Писать такую картину до 1434 г. ван Эйк отважиться не мог – первые два мальчика, рожденные Изабеллой в браке с Филиппом, умерли, не дожив до года. Отметить не просто рождение, но благополучное рождение ребенка мастер решился, лишь когда опасность первого года миновала, наследник престола появился – и выжил. Изабелла, помимо прочего, обнаружила таланты управления государством, именно она вместе с канцлером Роленом готовила Аррасский договор 1435 г. Филипп Добрый отзывался о ней так: «Она лучший дипломат, который у меня есть».
Остается добавить немногое. Тот персонаж, которого мы принимаем за Арнольфини, является автопортретом самого ван Эйка. Именно ван Эйк, ездивший свататься от имени герцога Филиппа, и сыграл роль архангела Гавриила, выполнил миссию доверенного лица, от имени короля уполномоченного договориться о браке.

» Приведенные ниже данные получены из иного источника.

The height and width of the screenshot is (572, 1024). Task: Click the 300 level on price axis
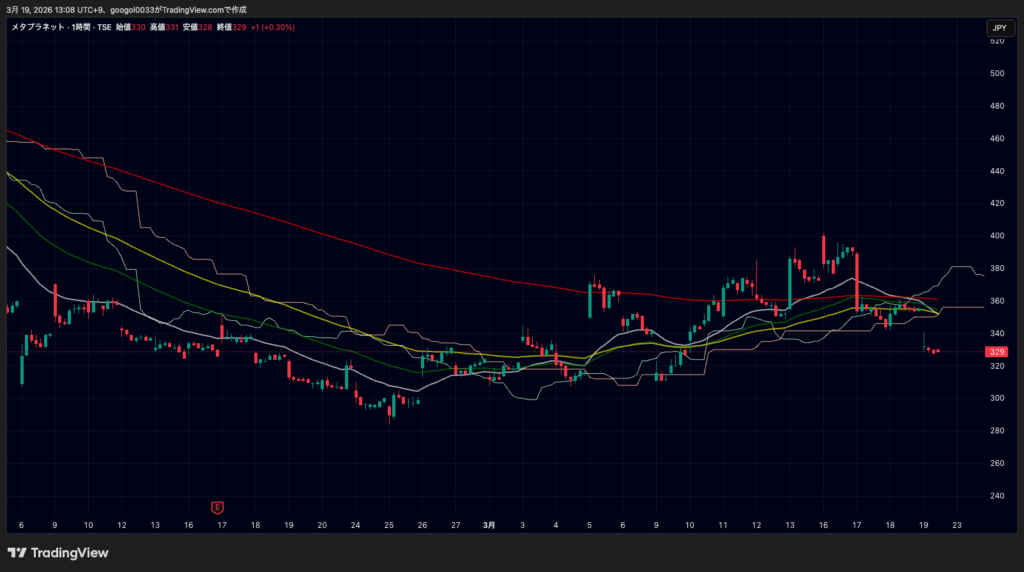(x=996, y=398)
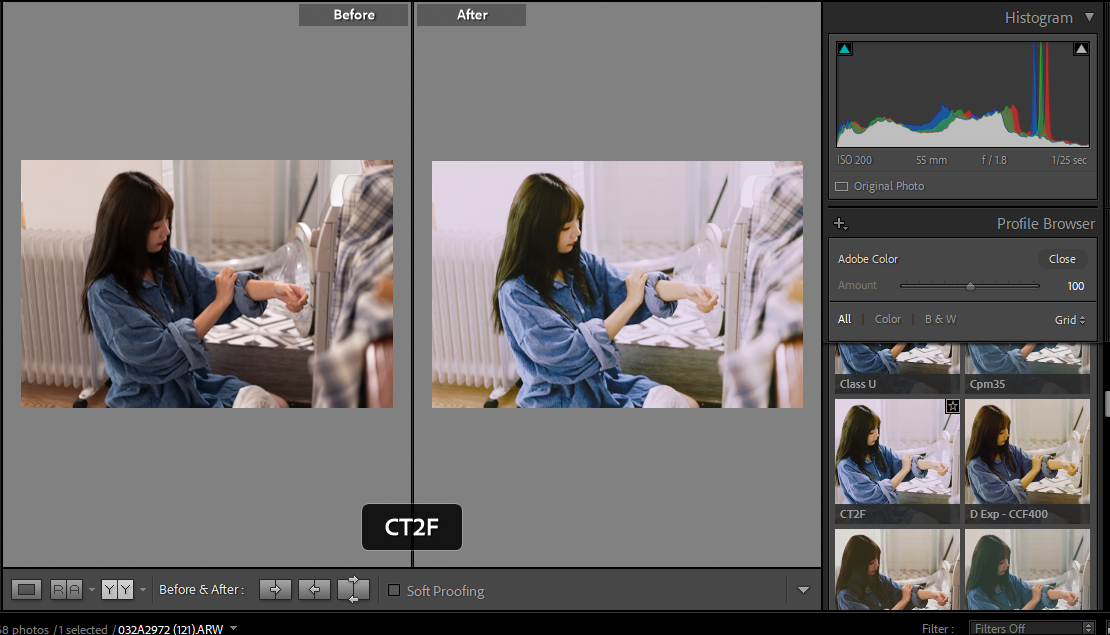
Task: Open the Grid view mode dropdown
Action: tap(1069, 320)
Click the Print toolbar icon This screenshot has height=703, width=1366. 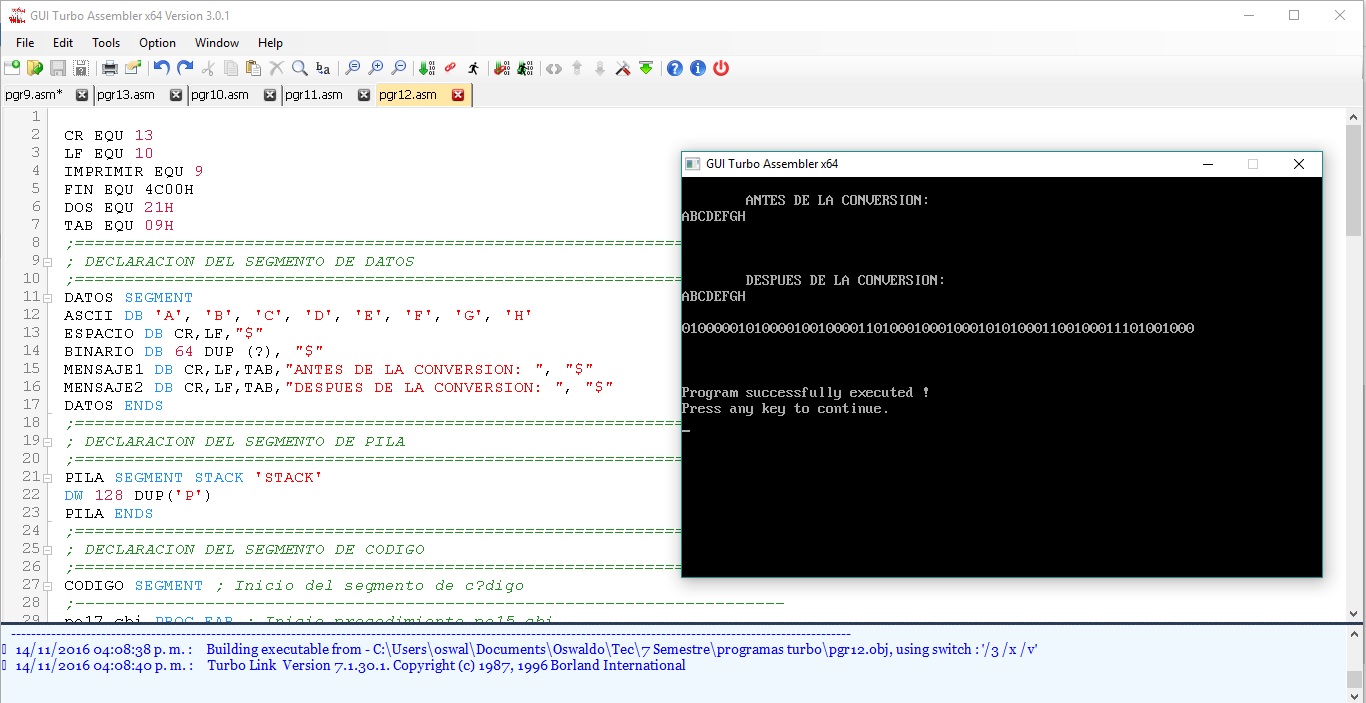[110, 68]
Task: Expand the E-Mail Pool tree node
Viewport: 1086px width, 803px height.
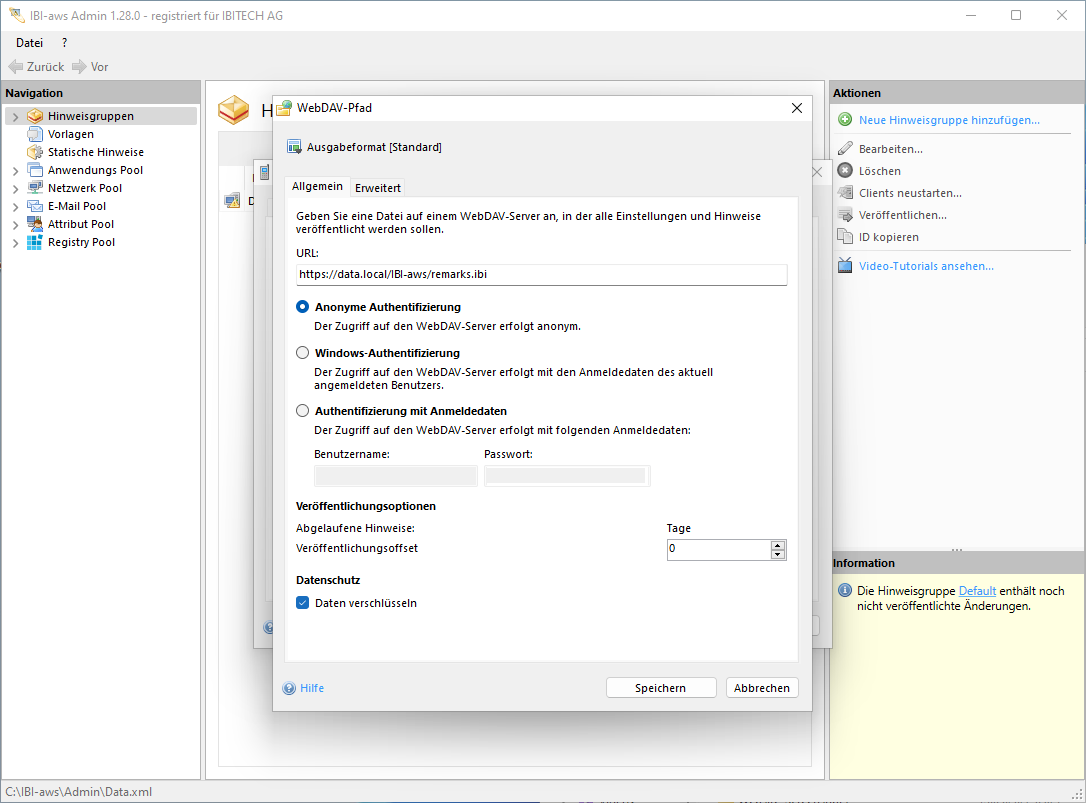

Арнольфини – это безусловно автопортрет художника/дипломата, и доказать это тем легче, что сам ван Эйк это подтвердил подписью. Чуть выше зеркала на стене написано «Ван Эйк был здесь». Эту надпись странным образом трактуют как свидетельство того, что художник ван Эйк, мол, отражается в зеркале. Версия Милларда Мисса такова, что художник написал на стене подле зеркала «Ван Эйк был здесь» с тем, чтобы мы поискали его отражение. Но в зеркале не отражается никакого художника, никто не рисует, ничье лицо нельзя различить – там вдали темная фигура, и идентифицировать персонаж в зазеркалье невозможно. Людям свойственно не обращать внимания на очевидное, стараясь разглядеть несуществующее. Надпись «Ван Эйк был здесь» действительно означает, что художник присутствует в картине – и он присутствует не в зеркале, а просто-напросто в комнате. Это он, ван Эйк, стоит посреди комнаты, ведет Изабеллу Португальскую к дверям, где ее ждет герцог. И, дабы не было сомнений в том, что это он сам описывает свою роль в удачном браке Филиппа Доброго, художник пишет в центре картины – «Ван Эйк был здесь», и пишет это непосредственно подле своего изображения.

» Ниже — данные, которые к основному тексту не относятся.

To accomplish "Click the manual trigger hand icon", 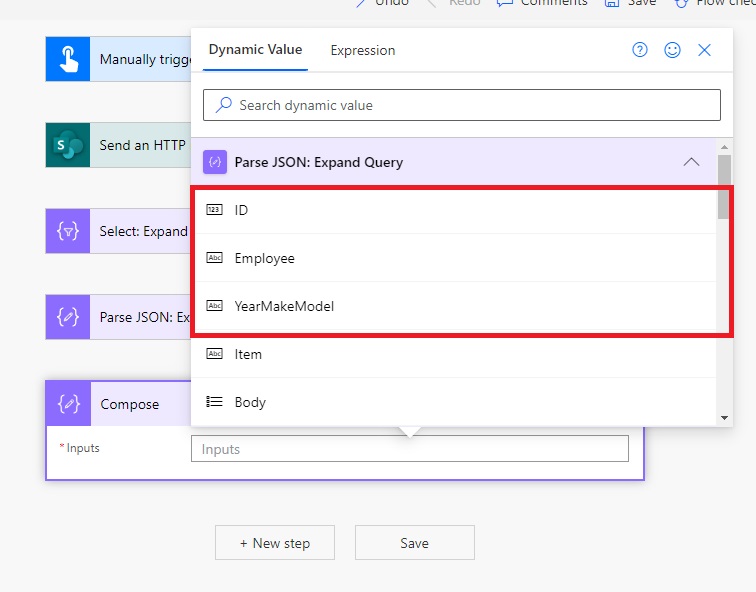I will pos(68,59).
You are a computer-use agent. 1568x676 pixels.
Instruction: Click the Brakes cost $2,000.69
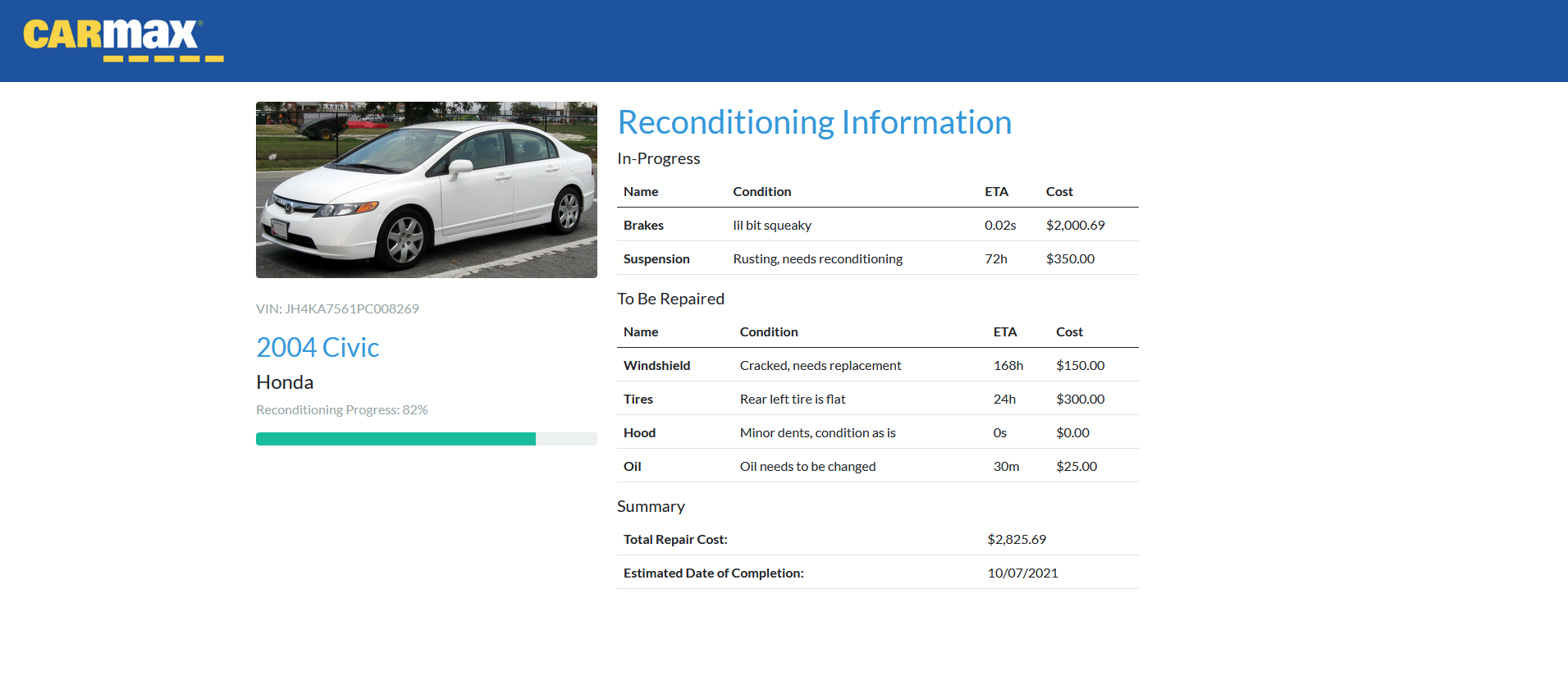1075,225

Приняв это толкование, попутно приходится признать, что поясной «Портрет Арнольфини» (1435, Картинная галерея, Берлин), – это автопортрет художника. Человек, изображенный на «Портрете Арнольфини», действительно как две капли воды похож на персонажа картины. Но если в картине изображен сам художник, но никакого «Портрета Арнольфини» (как сегодня именуется берлинский портрет, правда, со знаком вопроса) не существует; и никакой «Четы Арнольфини» в природе не существует также. И, здраво рассуждая, зачем бы художнику, столь обласканному властью, столь явственно осознающему свое предназначение и место в мире, художнику, научившему уже многих последователей от Арагона (Бартоломе Бермехо) до Таллина (Михель Зиттов) своему видению мира, зачем бы ему писать бытовую сцену бракосочетания купца? Чем неизвестный миру купец Арнольфини заслужил сразу два портрета от ван Эйка? После Гентского алтаря и перед «Мадонной канцлера Ролена» отвлечься на семейный портрет купца поистине нелепо.